Hello and welcome to the Tuesday, March 25th, 2025
edition of the SANS Internet Storm Center's Stormcast. My
name is Johannes Ullrich and today I'm recording from
Jacksonville, Florida. Well, after yesterday's issue with
Next.js and the interesting headers around that, I decided
today to look a little bit closer at some of the headers
being sent by bots against our honeypots and notice the use
of a couple particular little bit odd headers. The first
one, sec-gpc, this is a header that's specifically designed
to indicate your privacy preferences. This is, I see it
as a replacement for the do not track header, which of
course we all know kind of spectacularly failed. This new
header is a little bit more aligned with GDPR and other
regulations like this. So apparently they hope that in
doing so, there will be more acceptance of that header. At
this point, only Firefox actually adds it. There are a
couple other headers that I saw. All of them start with
the sec-prefix, which just indicates that, hey, this is
not created by JavaScript. That's really all that means.
There's nothing so particular secure kind of other than that
fact about these headers. Makes it a little bit easier
for browser developments to decide what they should allow
JavaScript to set and what, well, JavaScript must not set.
The reason that bots add these headers is typically in trying
to impersonate real browsers better. Now, the sec-gpc
header is a little bit odd here because, well, it is only
run by Firefox, and they're using user agents that are not
Firefox. So in some ways, they're actually giving away
that this is not a normal browser. And of course, for
the attacks they're trying to attempt here, well, these
headers are more or less meaningless. These headers are
really just preventing a cross -out request forgery, which,
of course, for a bot scanning websites, well, doesn't really
mean anything. Anyway, interesting here, if you want
to do some browser profiling and maybe block browsers with
a sort of odd header combinations, a lot of web
application firewalls do support something like this.

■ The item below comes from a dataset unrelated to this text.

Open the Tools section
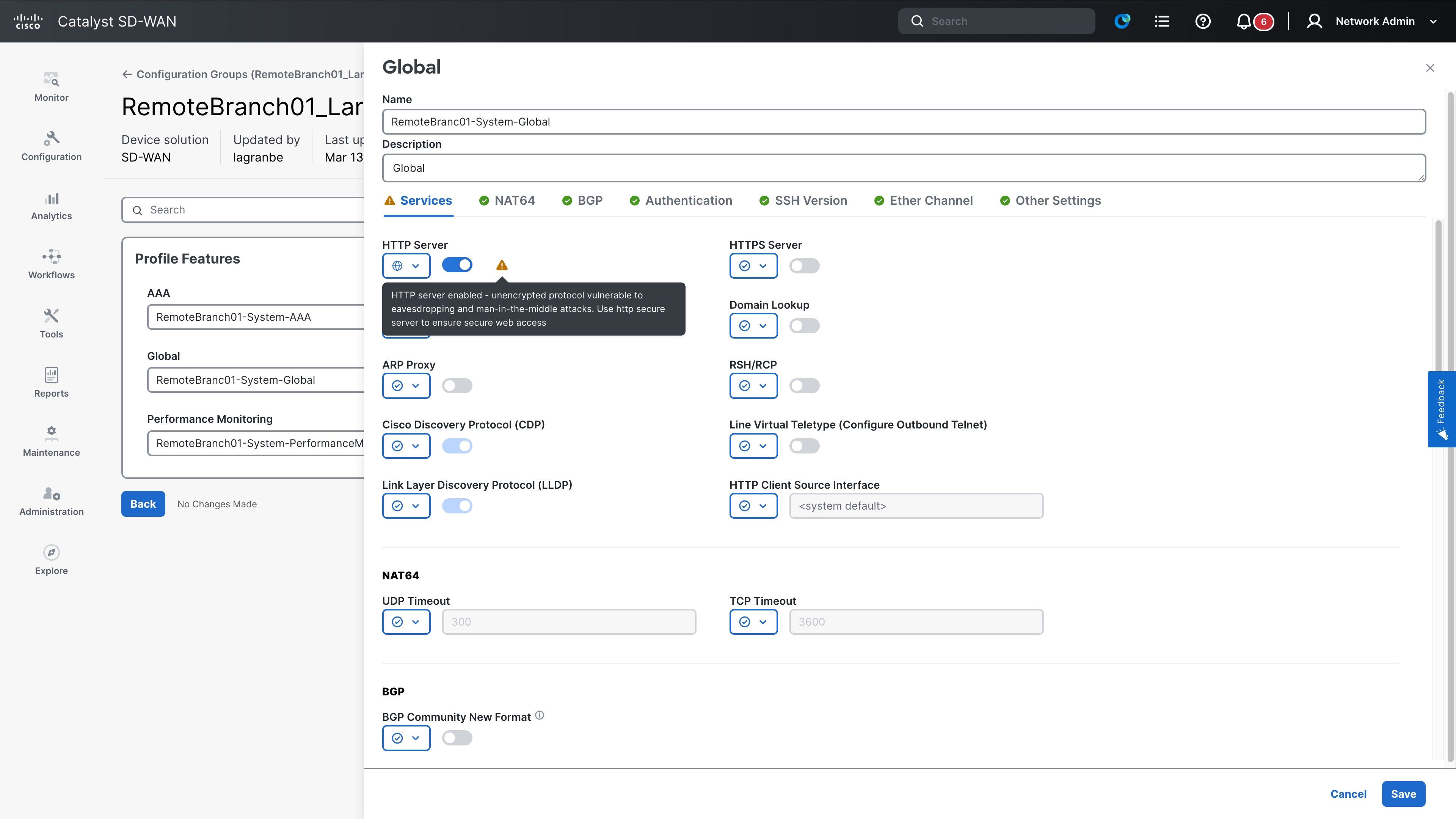click(51, 323)
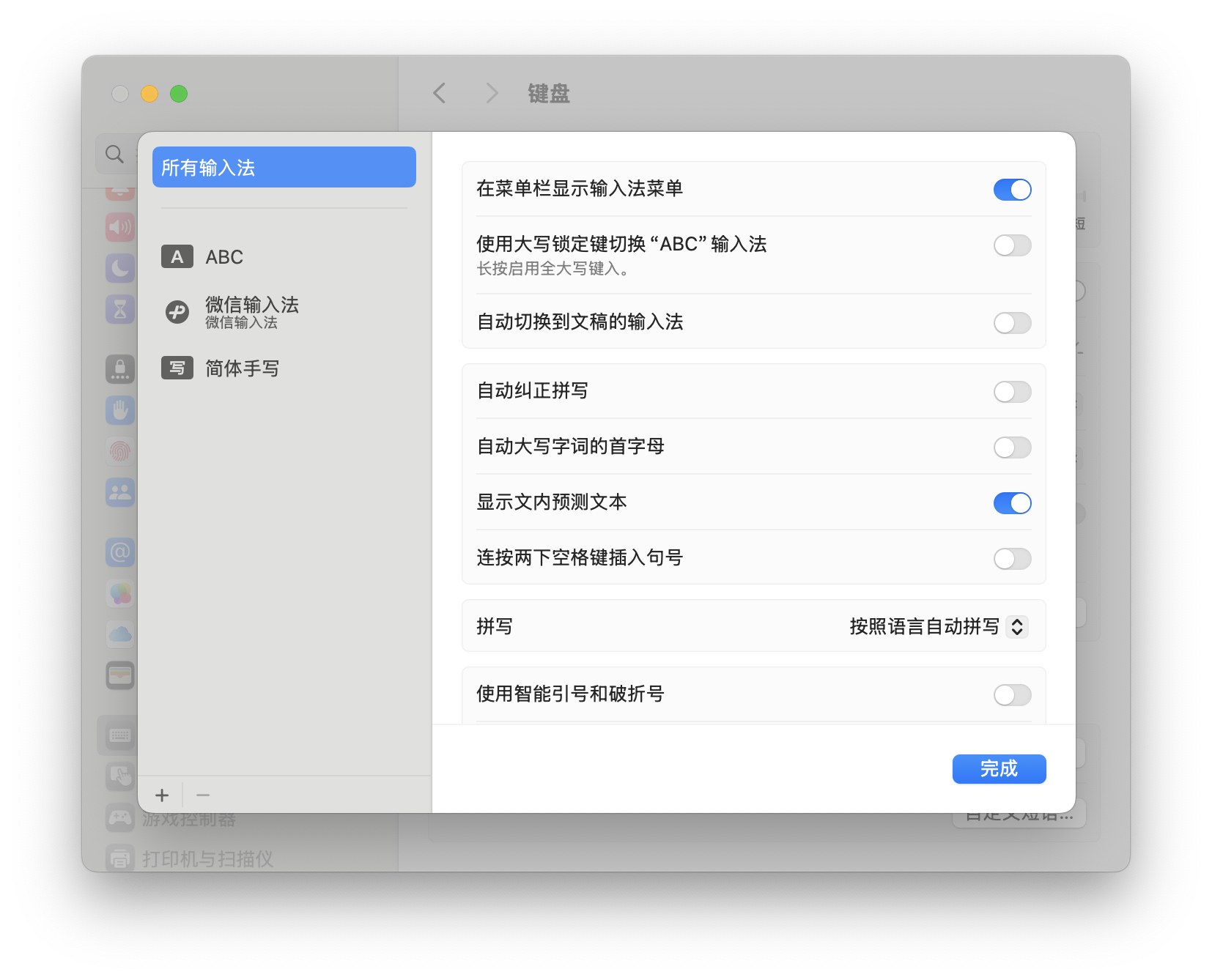The image size is (1212, 980).
Task: Click the 完成 button
Action: coord(999,769)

It's not necessarily a terrible idea to do that. It
cuts down on the noise against your web server. But, of
course, now we all realize that a little bit more
sophisticated attacker, well, will easily be able to
replicate a real browser. But basically what it means is you
have to be at least this tall in order to attack your
website. And the FBI's Denver field office is warning that
they're seeing a lot of malware being installed
because people install malicious file conversion
software. Of course, that's a common problem. Nothing really
terribly new, but probably worthwhile reiterating in
particular with less technical people. If you're going to
Google, you're searching for a JPEG to PNG converter and the
top results aren't necessarily legitimate software. You may
end up with just straight malware or malware plus the
application that you were looking at. And, of course,
that application can do whatever it wants because you
executed it. Just, I think, two weeks ago we had this
DIACOM, these medical image format viewers that were
advertised like this and then turned out to be malicious.
Any software is potentially vulnerable to this. This is
not a vulnerability necessarily in your operating
system or in particular software. So just make sure
that you know where you download your software from.
And if possible, stick with some reputable app stores that
come with your operating system. That's probably for
non-technical users of the simplest advice to follow.
Yes, there are exceptions here where this may fail you too,
but you're much less likely to get malicious software that
way. Just to make the point that, well, these official
stores aren't always safe, reversing labs published a
post on X stating that they found two malicious Visual
Studio Code extensions in the official extension store. Now,
they have been removed by now. The saddest part, I think,
about this particular case is that these malicious
extensions were, well, utterly useless. They were called
Shiba and I think there was another one, forgot what it
was exactly called. But, well, the Shiba one, it basically
made a Shiba emu theme for your Visual Studio Code,
including some dog howling noises. And what you ended up
with here is ransomware. Okay, minimize the amount of
software that you are installing. So, if you install
something like an extension, like software, well, make sure
you actually need it and it does something useful. So, if
the incident response team comes to your desk and asks
you, well, you know, why did you install the extension that
just encrypted all of our payroll files? The answer
shouldn't probably be, well, I wanted my code editor to howl
like a dog. Well, and this is it for today. So, thanks for
listening and talk to you again tomorrow. Bye.